Con el agravante de que los activistas del deseo están convencidos de que Dios, o la fuerza sobrenatural que los concede, viven en los medios de comunicación y en las redes sociales. Así, vemos en chats de profesionales universitarios mensajes con oraciones, estampitas religiosas y cuitas dirigidas a deidades diversas. Sin el más mínimo comedimiento. Por qué creen que Dios está en Facebook y hasta en el cáustico Twitter, más que en la dulce oscuridad de sus habitaciones. Lo creen porque las ansias han sustituido a la razón y porque se sienten obligados a hacer proselitismo: todo el mundo debe claudicar ante la sinrazón.
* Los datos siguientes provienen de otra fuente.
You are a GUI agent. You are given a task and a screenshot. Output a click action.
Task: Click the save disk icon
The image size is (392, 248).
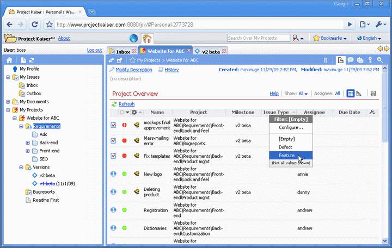click(373, 94)
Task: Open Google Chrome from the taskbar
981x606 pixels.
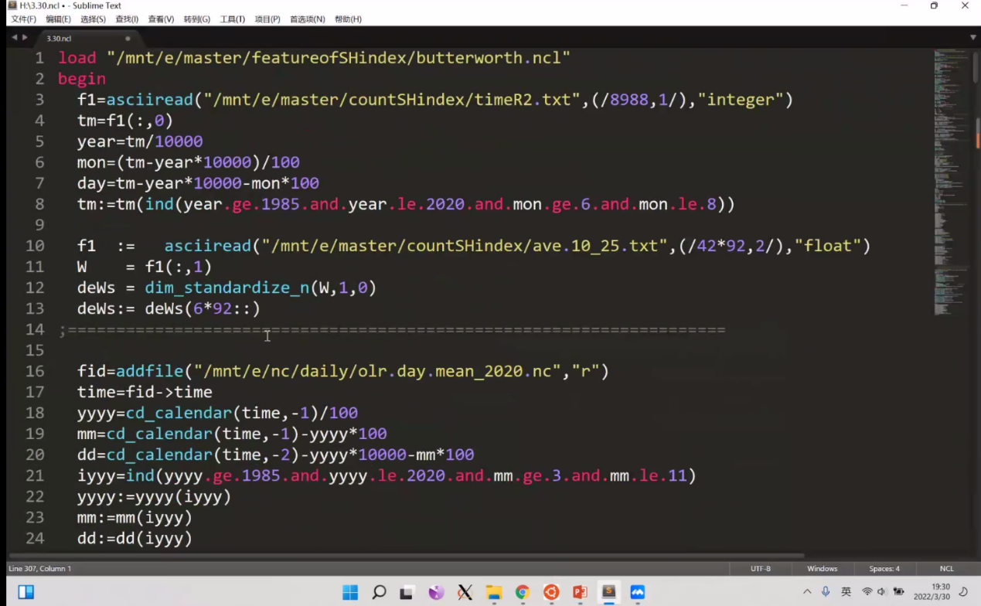Action: tap(523, 592)
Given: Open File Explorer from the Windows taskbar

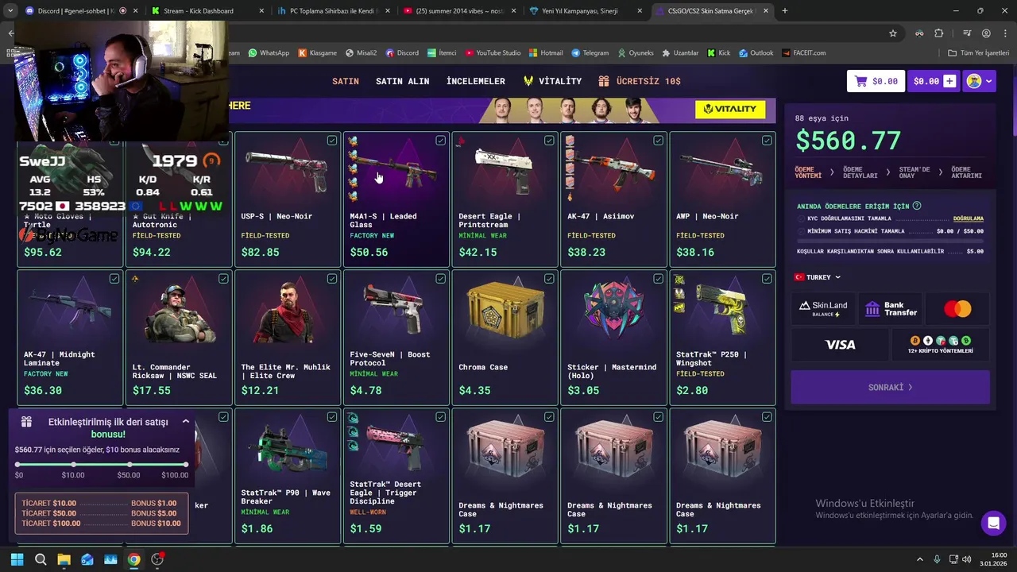Looking at the screenshot, I should pyautogui.click(x=64, y=559).
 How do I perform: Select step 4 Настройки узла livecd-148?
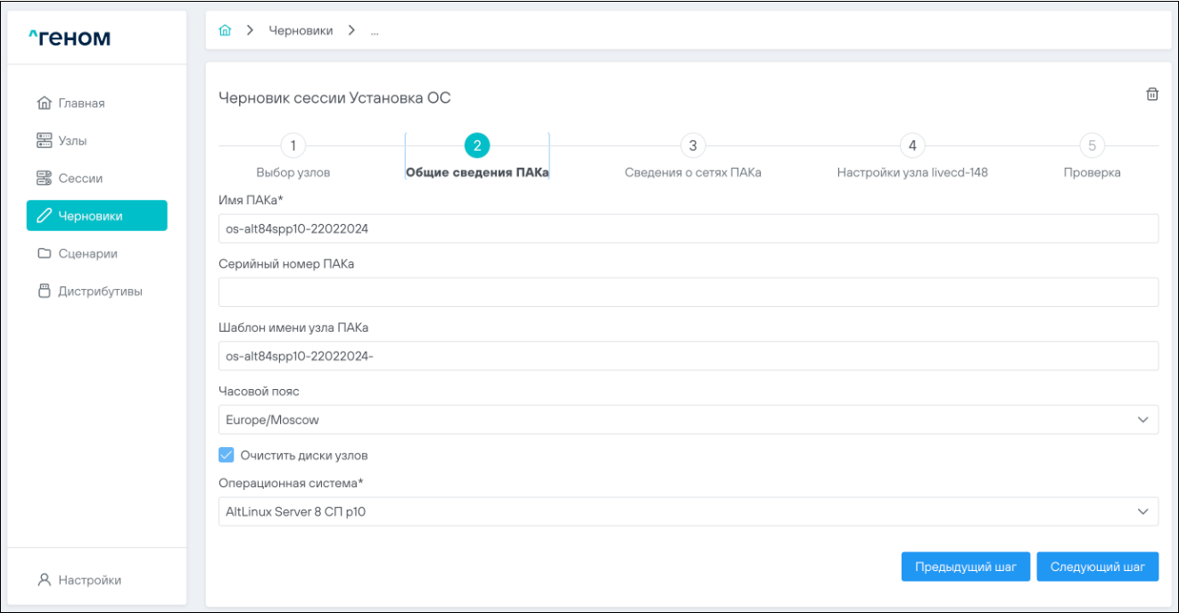pos(911,145)
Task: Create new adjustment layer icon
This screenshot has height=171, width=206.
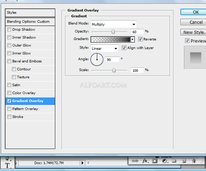Action: (165, 161)
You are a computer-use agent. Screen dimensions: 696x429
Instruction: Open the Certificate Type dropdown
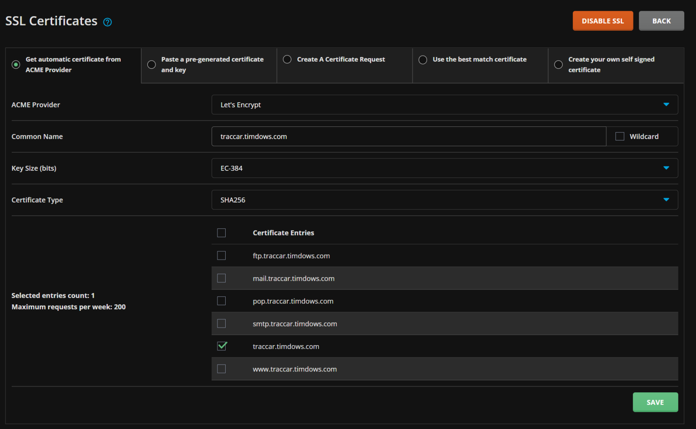coord(445,200)
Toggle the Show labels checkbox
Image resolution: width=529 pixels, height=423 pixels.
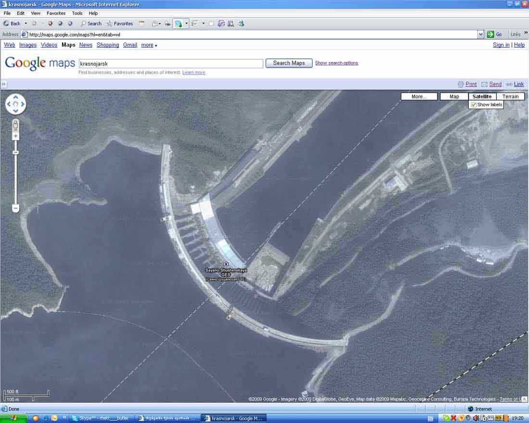coord(474,104)
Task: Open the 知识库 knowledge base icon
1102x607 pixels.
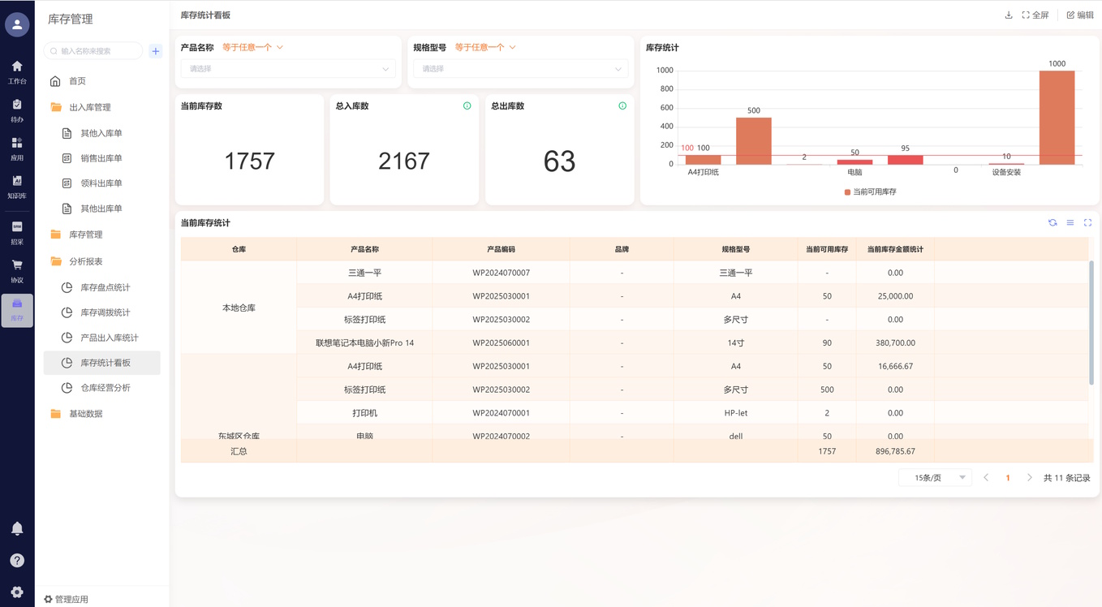Action: [x=17, y=186]
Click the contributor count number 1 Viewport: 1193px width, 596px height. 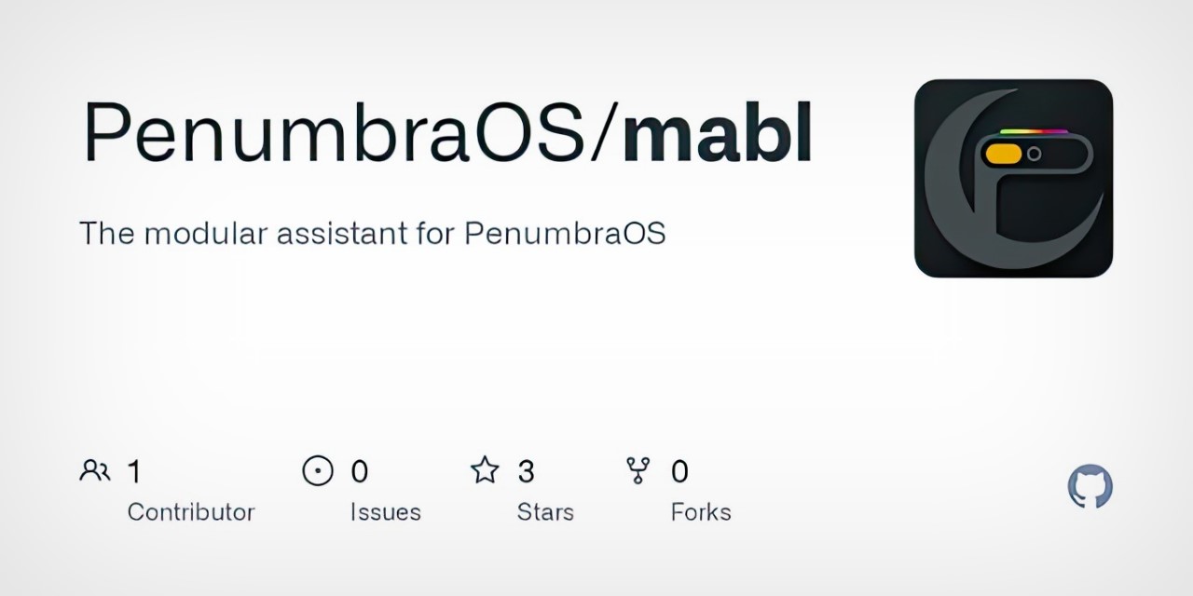(x=134, y=472)
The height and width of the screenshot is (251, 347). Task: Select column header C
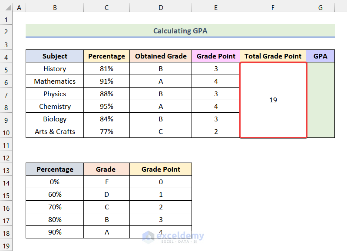tap(106, 8)
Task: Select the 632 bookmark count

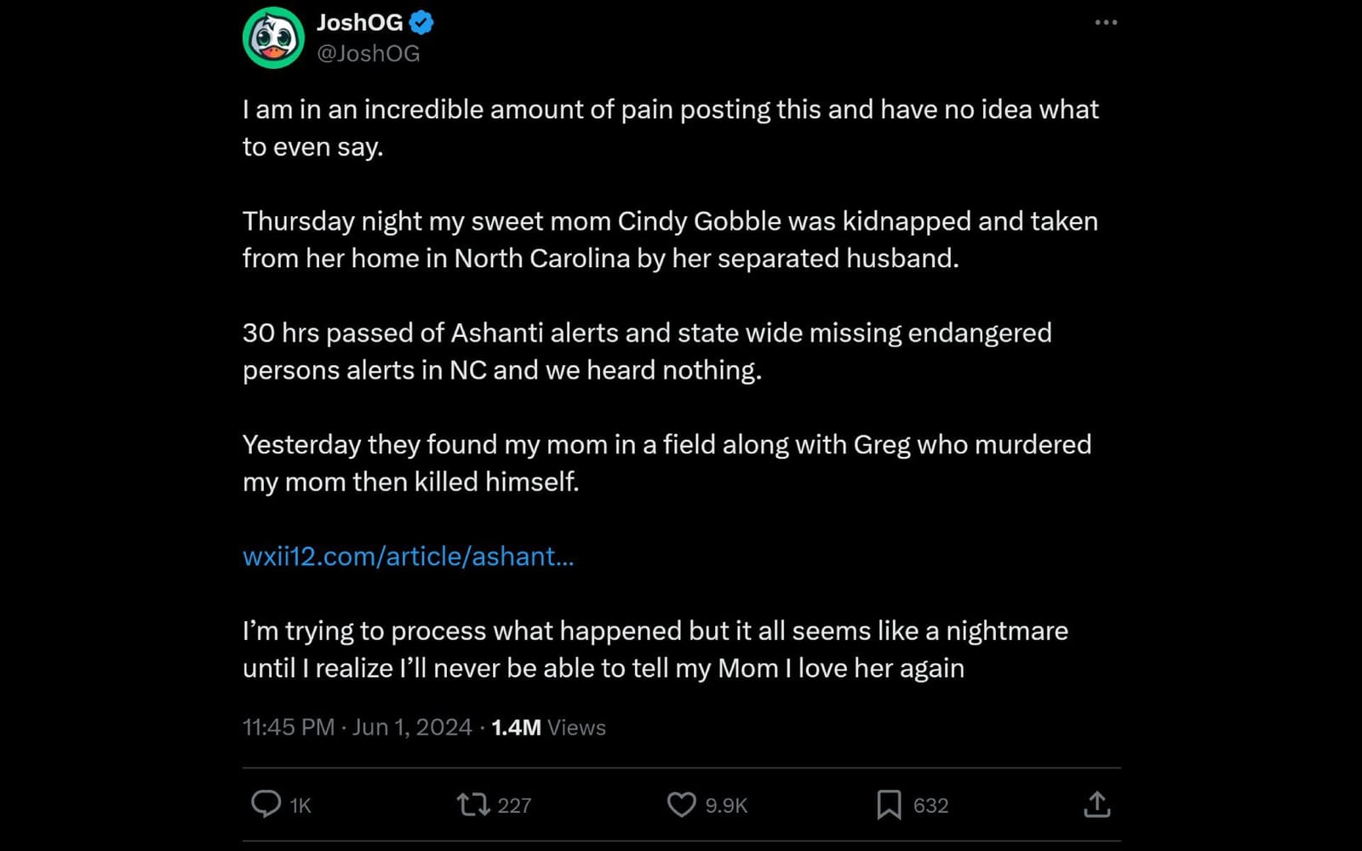Action: pyautogui.click(x=930, y=803)
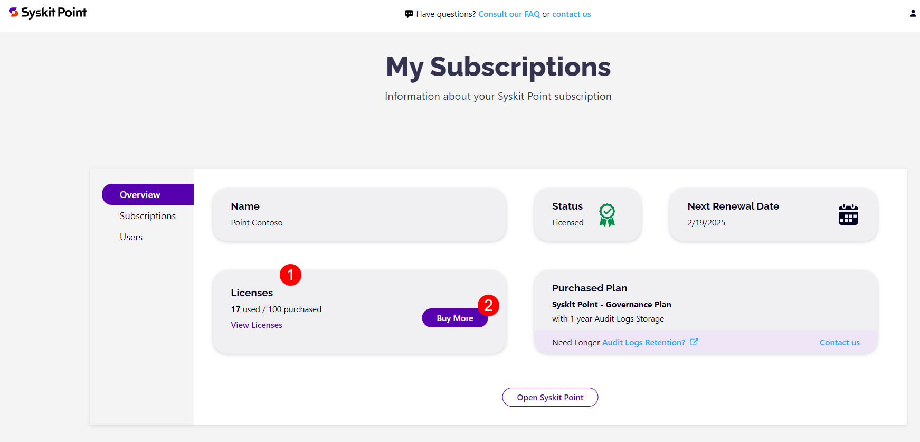Click the calendar icon on Next Renewal Date
Image resolution: width=920 pixels, height=442 pixels.
(848, 215)
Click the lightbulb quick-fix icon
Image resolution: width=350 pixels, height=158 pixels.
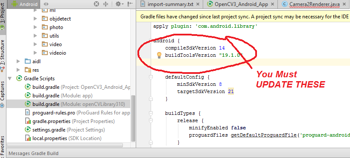point(159,55)
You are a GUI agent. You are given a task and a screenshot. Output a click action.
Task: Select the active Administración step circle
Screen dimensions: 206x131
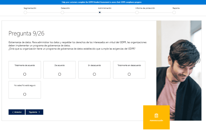100,13
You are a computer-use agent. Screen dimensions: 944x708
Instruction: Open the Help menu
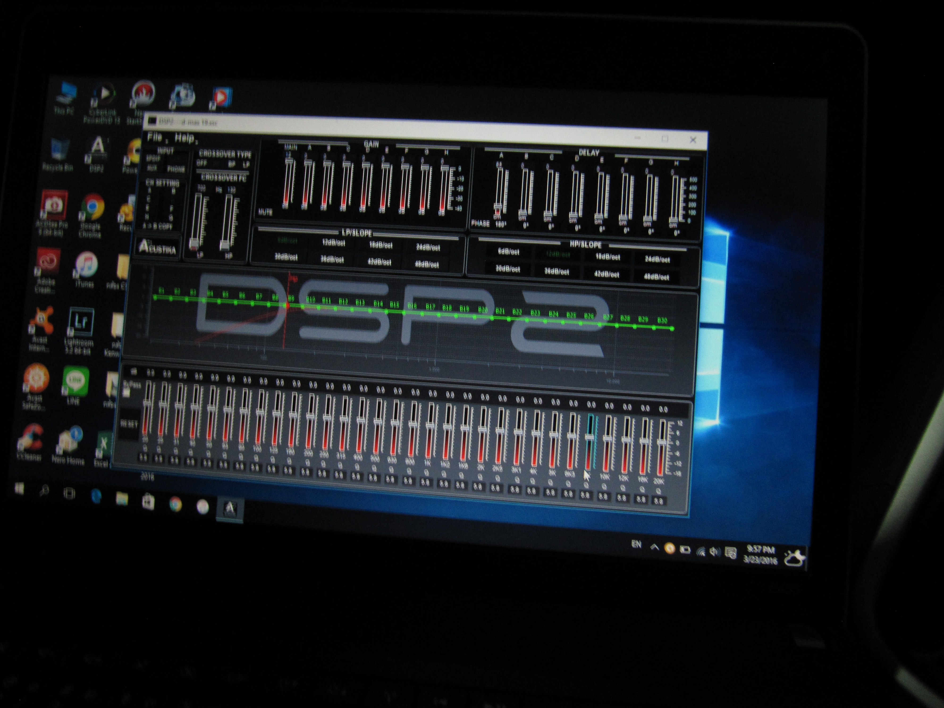pyautogui.click(x=184, y=138)
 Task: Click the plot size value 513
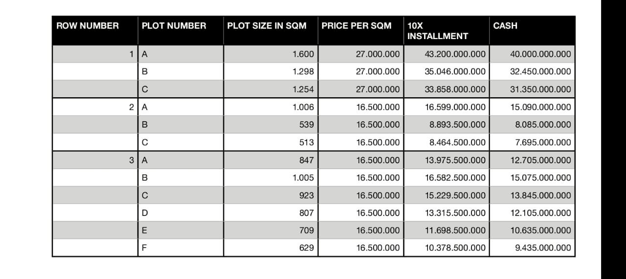point(307,142)
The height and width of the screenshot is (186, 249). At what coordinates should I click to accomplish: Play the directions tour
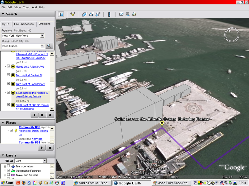34,115
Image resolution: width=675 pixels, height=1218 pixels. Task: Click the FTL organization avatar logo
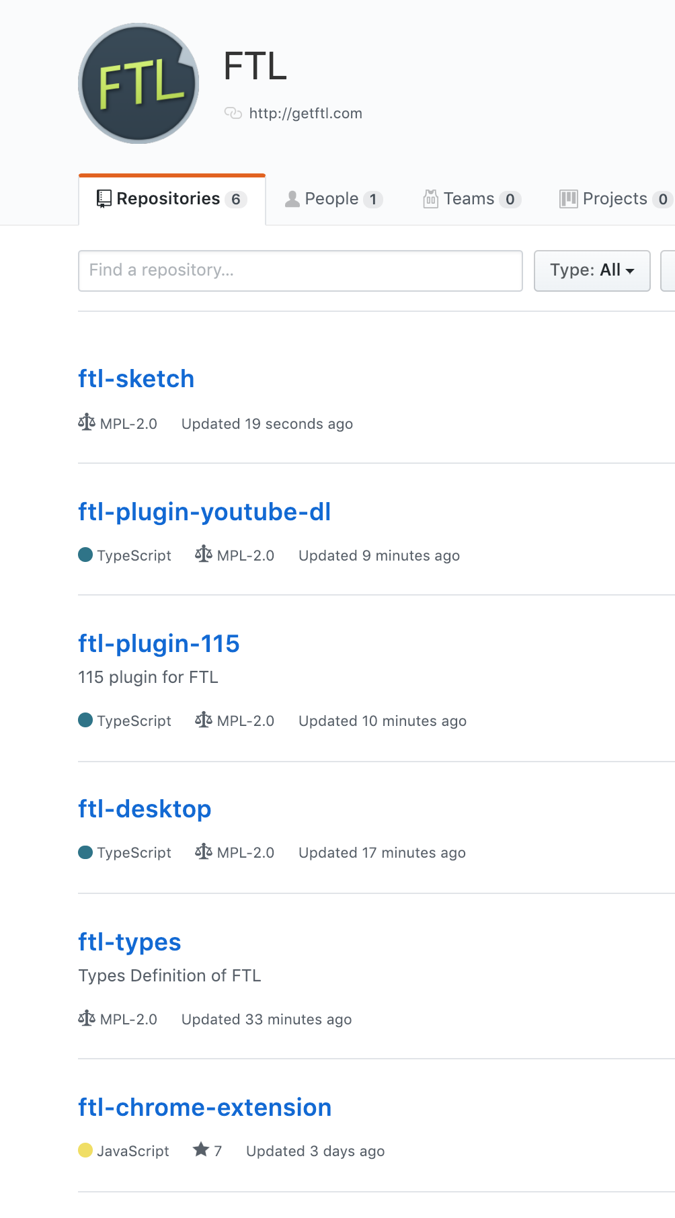[138, 83]
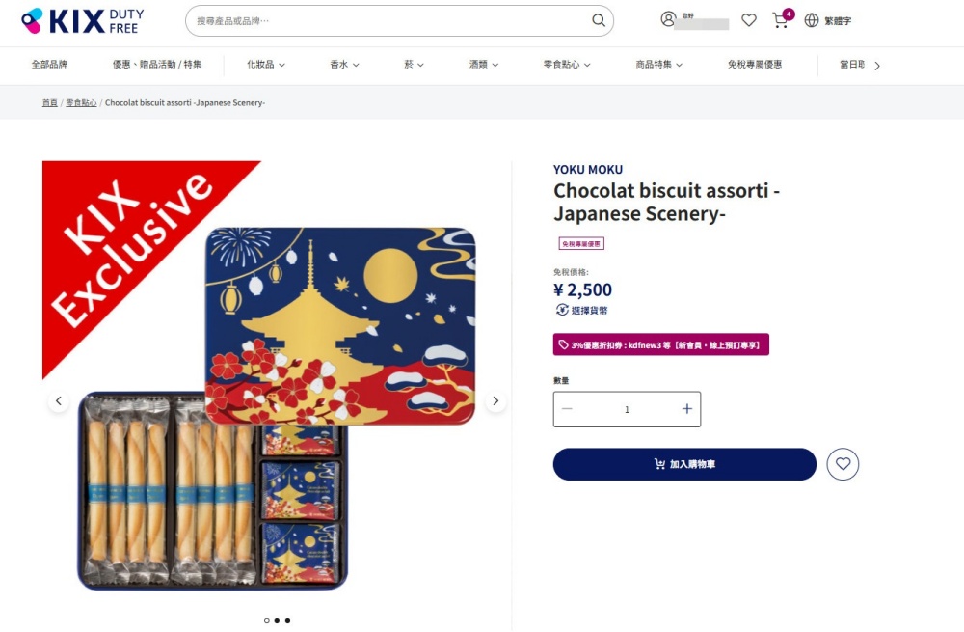Show previous product image arrow

tap(58, 401)
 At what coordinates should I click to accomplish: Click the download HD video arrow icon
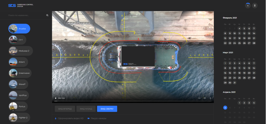[56, 118]
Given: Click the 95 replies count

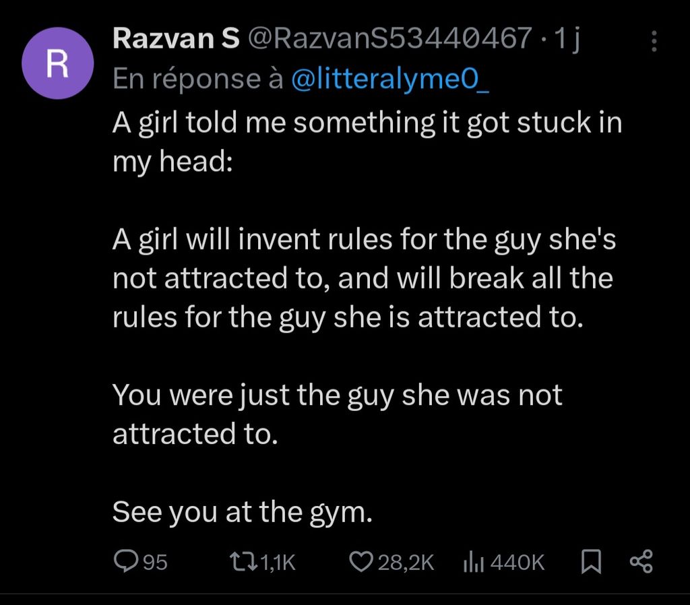Looking at the screenshot, I should click(155, 562).
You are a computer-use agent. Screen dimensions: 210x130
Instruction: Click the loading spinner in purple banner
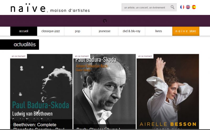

En esto no hay bandos. El país completo ha ido sumergiéndose en la lava del deseo como remplazo de la razón. Es sabido que el hombre nuevo se mueve por pasiones ideológicas, no por motivaciones políticas (cualquier iniciativa puede ofender al partido único, al tirano eterno único) ni mucho menos materiales, contrarias al “altruismo” del socialismo del siglo XXI, que reserva el producto del saqueo para sus jerarcas. En fin, no se puede hacer para cambiar el gobierno, ni mucho menos el sistema. Lo único que se puede hacer es desearlo. Y hete aquí que en la era de la irracionalidad, el deseo también puede ser un crimen.